- I see >5x slowdown on the .backward() call when using pack_padded_sequence (~80s instead of ~14s). Is this expected?
- I am currently using a stack of 2 bidirectional lstms, what is the best practice for retrieving the final states when running on variable length inputs? I did this (not sure if correct / fastest approach):
rnn_out, (ht, ct) = lstm_layer(lstm_input)
reshaped_hidden = ht.view(num_lstm_layers, 2, batch_size, hidden_size)
back_forward_concat = torch.cat([reshaped_hidden[-1, 0, :, :], reshaped_hidden[-1, 1, :, :]], dim=1)
I ran torch.utils.bottleneck to try and identify the cause, but I am not sure if this is informative enough:
Could you post code snippets pertaining to each of the two runs? It is hard to tell what is going on without them.
concatenated = torch.cat(transformed, dim=2)
packed = pack_padded_sequence(concatenated, input_lengths, batch_first=True, enforce_sorted=False)
rnnout, _ = self.core_layers.lstm(packed) # out: tensor of shape (batch_size, seq_length, hidden_size*2)
unpacked = pad_packed_sequence(rnnout, batch_first=True)
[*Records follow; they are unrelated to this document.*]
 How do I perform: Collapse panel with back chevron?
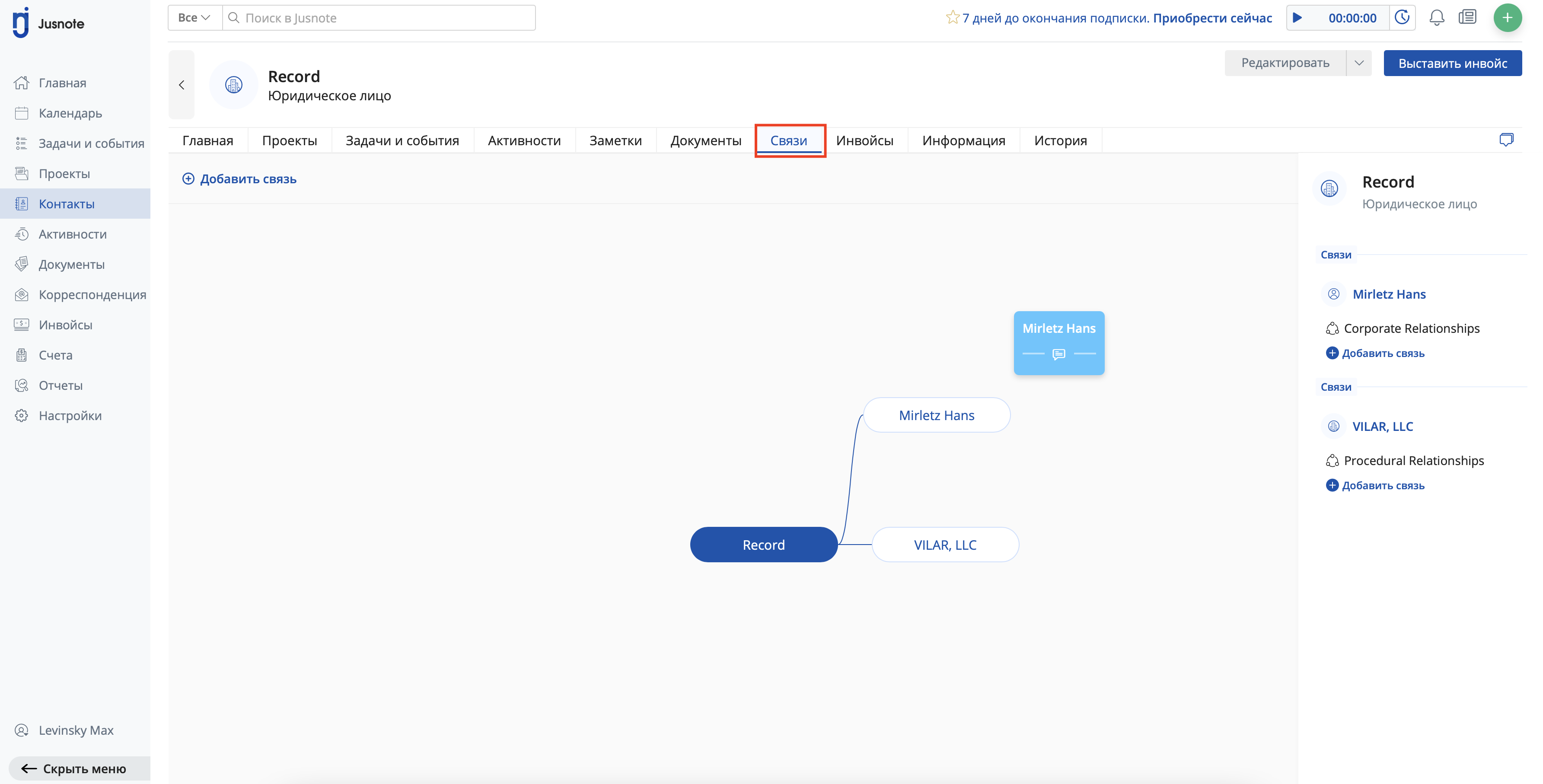coord(182,85)
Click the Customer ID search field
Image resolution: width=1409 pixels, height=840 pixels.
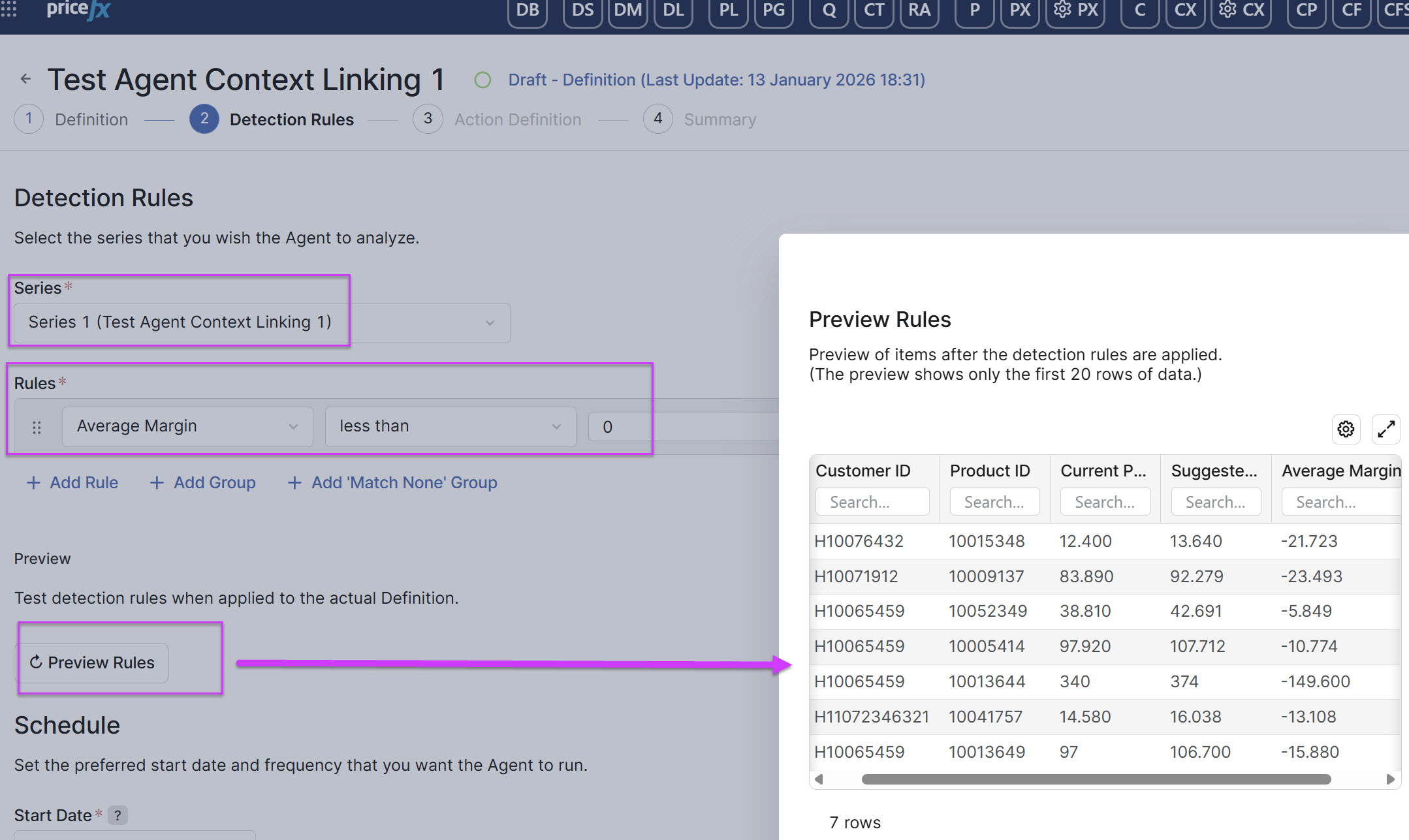pos(872,502)
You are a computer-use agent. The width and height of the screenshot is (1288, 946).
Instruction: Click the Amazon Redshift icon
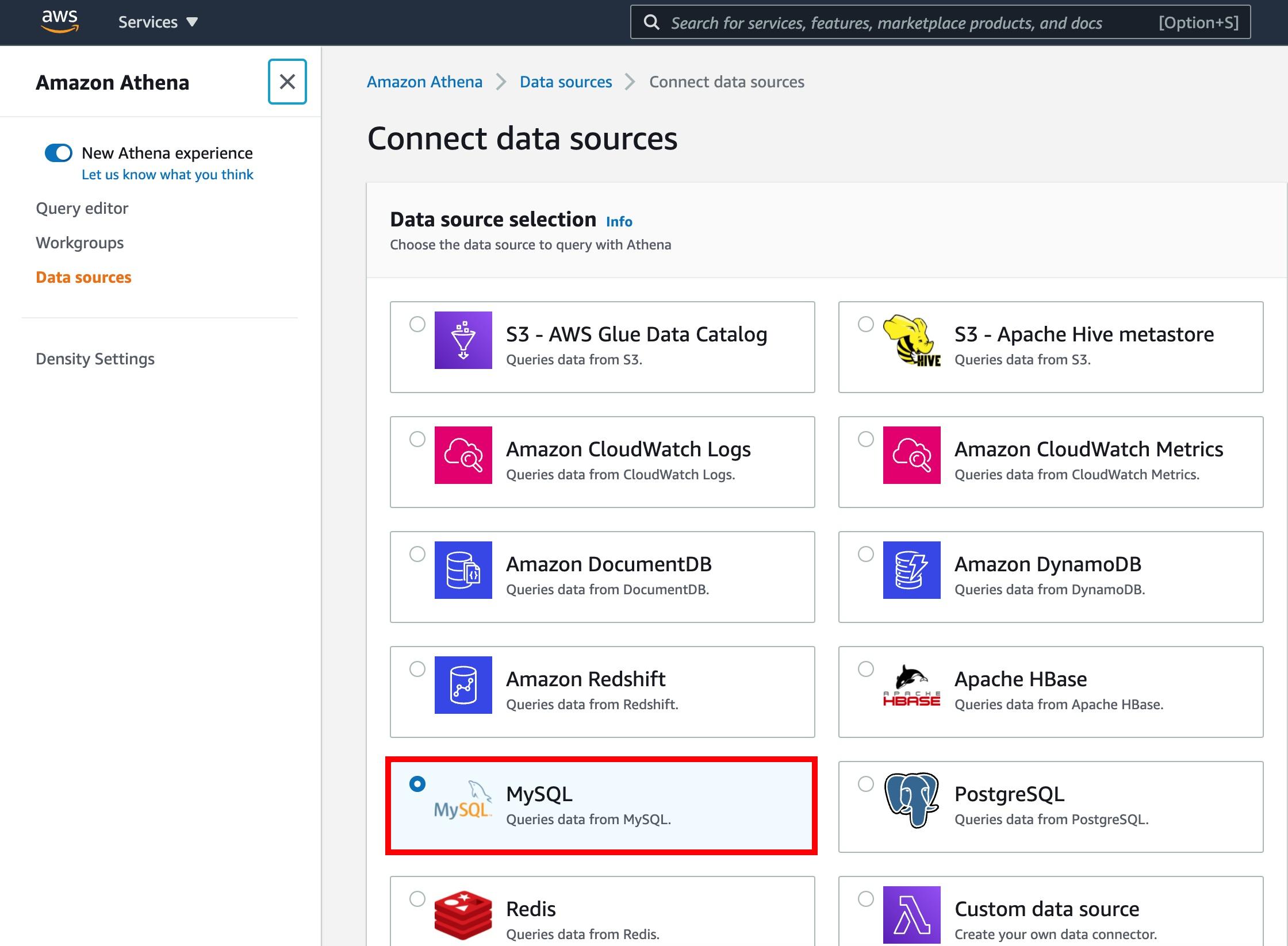[463, 685]
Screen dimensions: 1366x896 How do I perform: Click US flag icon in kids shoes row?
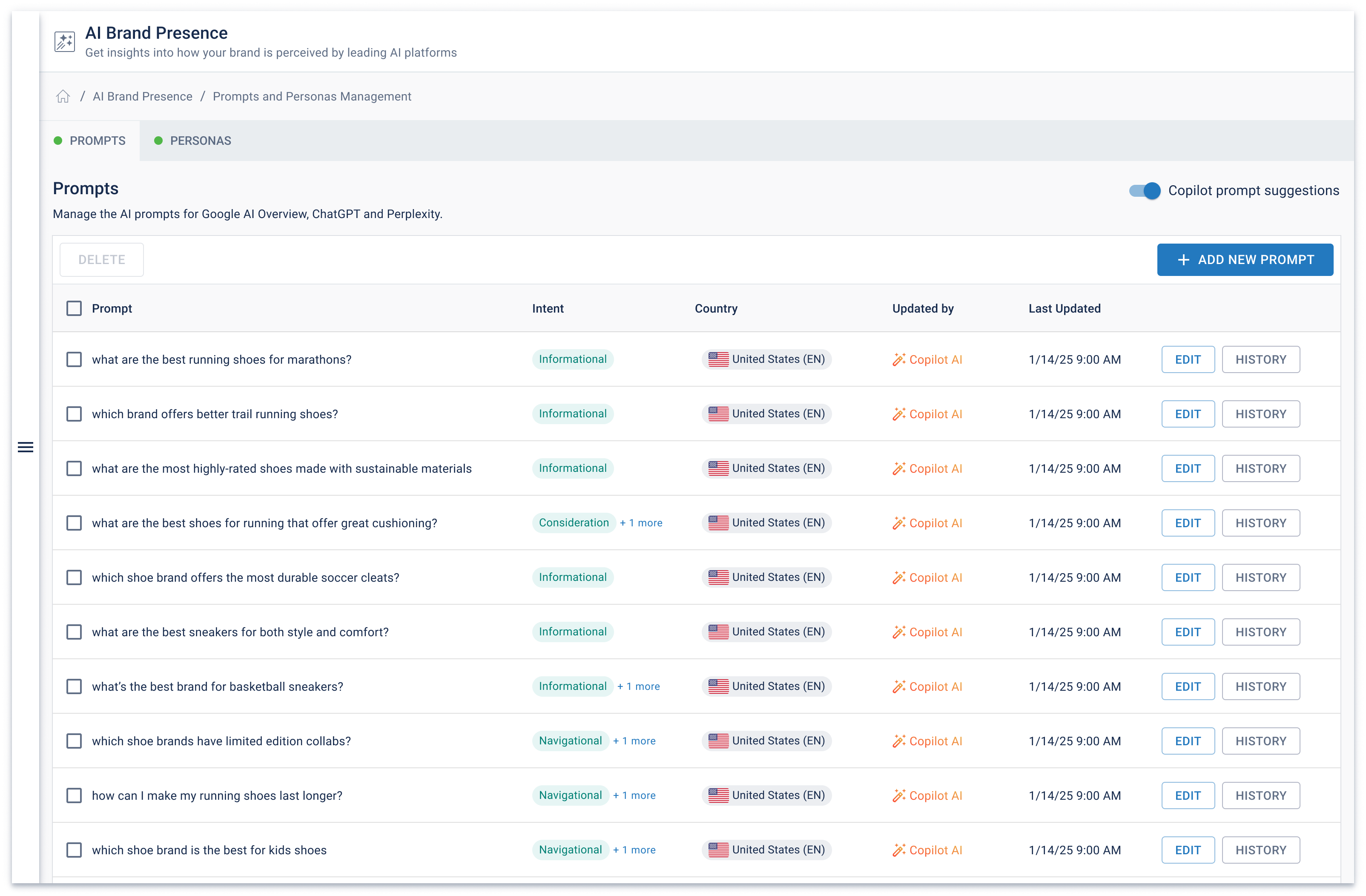click(x=718, y=850)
final_per_seq = unpacked[torch.arange(unpacked.size(0)), unpacked-1]
out = self.core_layers.fc(final_per_seq)
else: # I am using this to debug runtime issues of padding
concat_normed = self.core_layers.layernorm(concatenated)
rnnout, _ = self.core_layers.lstm(concat_normed) # out: tensor of shape (batch_size, seq_length, hidden_size*2)
out = self.core_layers.fc(rnnout[:, -1, :]) # this is probably the wrong way to index variable length sequences.
I have verified that this problem does not reproduce on GPU, this is a sufficient workaround for me.
PackedSequence is definitely more efficient on CUDA because pytorch calls into a special cudnn kernel to perform that computation.